When Black Christmas was released in Canada in 1974 and the U.S.A. in 1975, this was its tag-line. (Fun fact for local film fans: here in Utah, it seems to have screened for from Nov. 5th through Nov. 11th, a single week, in `75; it didn’t last much longer elsewhere in the States.) Apparently, it received middling reviews amid a short first-take lifespan.

But then came Halloween (1978), Friday the 13th (1980), and the whole slasher cavalcade that followed.

In Black Christmas, we get all of the editing, sound, and POV choices that would become tropes within a decade of its release: the slasher-cam, the final girl, the one-by-one creative kills… it’s all there.

For those of you reading the Lake Witch Trilogy from Stephen Graham Jones (and if you’re not, what are you waiting for?), this is a must-see forbear of the current sub-genre and its meta-commentary sub-sub-genre (Scream and Tucker and Dale vs. Evil come to mind in film, and the Lake Witch Trilogy and I was a Teenage Slasher are our go-to examples right now in literature).
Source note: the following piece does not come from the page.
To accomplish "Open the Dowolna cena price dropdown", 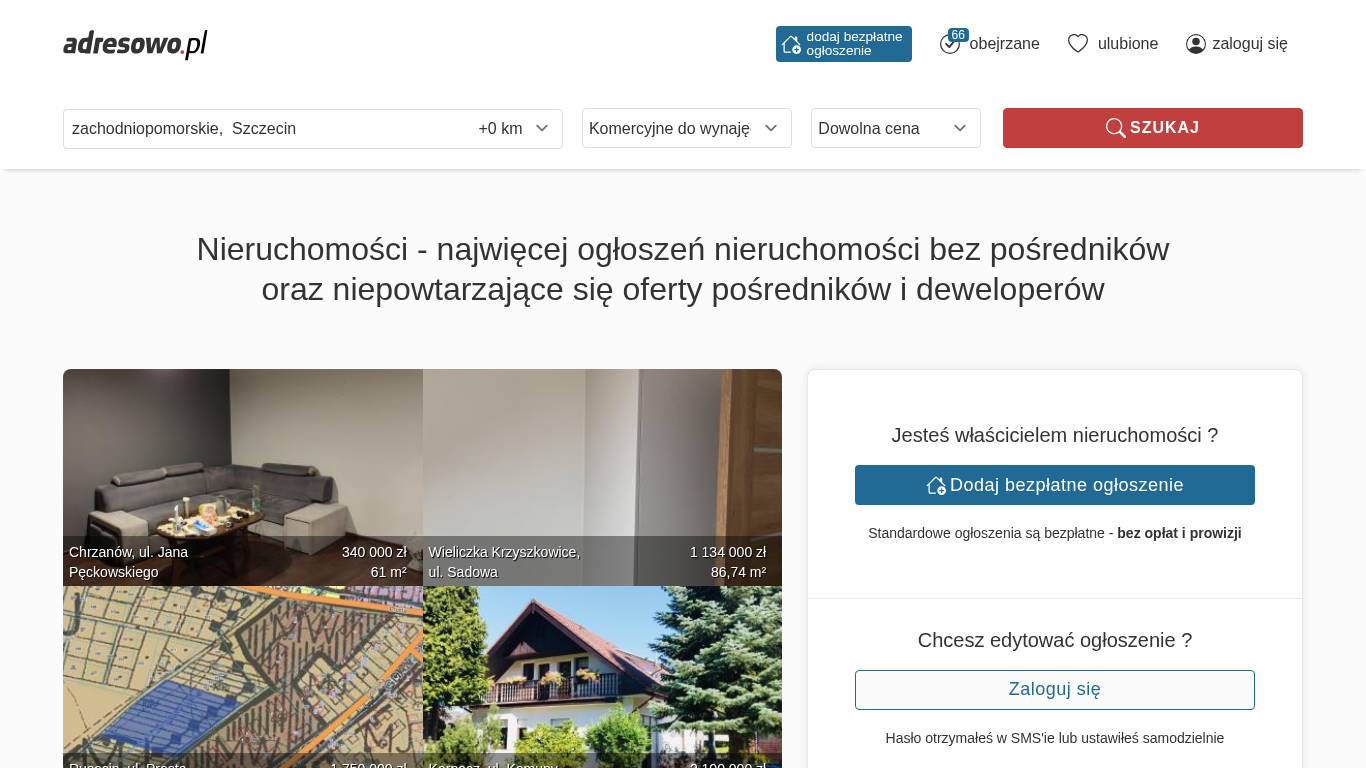I will pos(896,128).
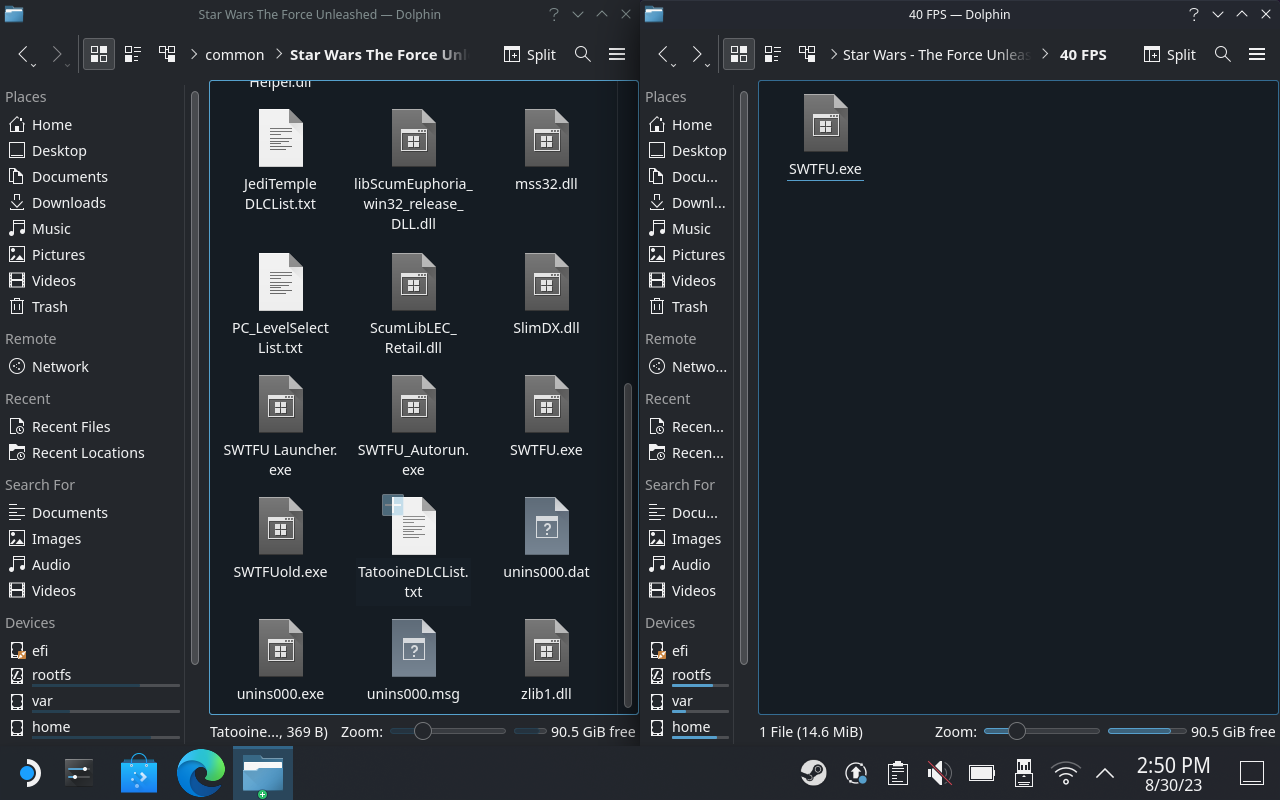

A few things Black Christmas did or didn’t include that shifted with later members of the club:

  • Nudity. I was honestly surprised that for a movie I expected to be setting the tone for the late 1970s through the 90s there was no skin. 40-year-old me is not disappointed, but 14-year-old me would have been. This is a huge step up from the usual “if you get naked, you will be dead soon” rule in slasher films and stories. Leaving it out improved the film.
  • Social commentary: while meta-horror and especially works of literature often include social commentary in their stories, most slasher films are pretty much devoid of deeper meaning. In Black Christmas, released a year after the Burger court’s Roe v. Wade decision, a key sub-plot of the storyline is an argument between an unwed woman and her overrated (she realizes this soon enough) boyfriend about whether or not she’d keep her unwanted early-developing soon-to-be fetus. Her boyfriend accuses her of “killing a baby,” language used by the anti-abortion movement then and since, while she has her own ideas about who ought to be making choices about her body. This is major positive for this film; it elevates the story and increases the stakes far above what most slasher films manage.
  • Acting: I’m being flippant here, but it’s true, and I don’t think many would dispute this claim: most slasher movies did not take themselves seriously, especially as the sub-genre grew into its own adulthood and became self-referential and its borders well-hewn. Black Christmas contains real acting from Serious Actors Doing Serious Work.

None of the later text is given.